LISTED RECORDS:
--- START ---

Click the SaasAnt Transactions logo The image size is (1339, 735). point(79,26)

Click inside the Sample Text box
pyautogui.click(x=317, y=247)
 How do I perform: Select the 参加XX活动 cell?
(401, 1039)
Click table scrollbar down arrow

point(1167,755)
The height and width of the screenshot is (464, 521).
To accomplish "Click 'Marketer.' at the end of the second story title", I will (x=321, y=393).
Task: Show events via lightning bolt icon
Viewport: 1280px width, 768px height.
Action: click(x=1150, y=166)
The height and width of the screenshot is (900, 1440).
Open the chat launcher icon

--- END ---

AIM OF THE EXERCISE: Reproduce the data. Keep it exact.

TASK RESULT:
Click the SaasAnt Transactions logo The image size is (1339, 735). point(79,26)

Click inside the Sample Text box
pyautogui.click(x=317, y=247)
 How do I perform: Select the 参加XX活动 cell?
(401, 1039)
Click table scrollbar down arrow

point(1167,755)
The height and width of the screenshot is (464, 521).
To accomplish "Click 'Marketer.' at the end of the second story title", I will (x=321, y=393).
Task: Show events via lightning bolt icon
Viewport: 1280px width, 768px height.
Action: click(x=1150, y=166)
The height and width of the screenshot is (900, 1440).
Open the chat launcher icon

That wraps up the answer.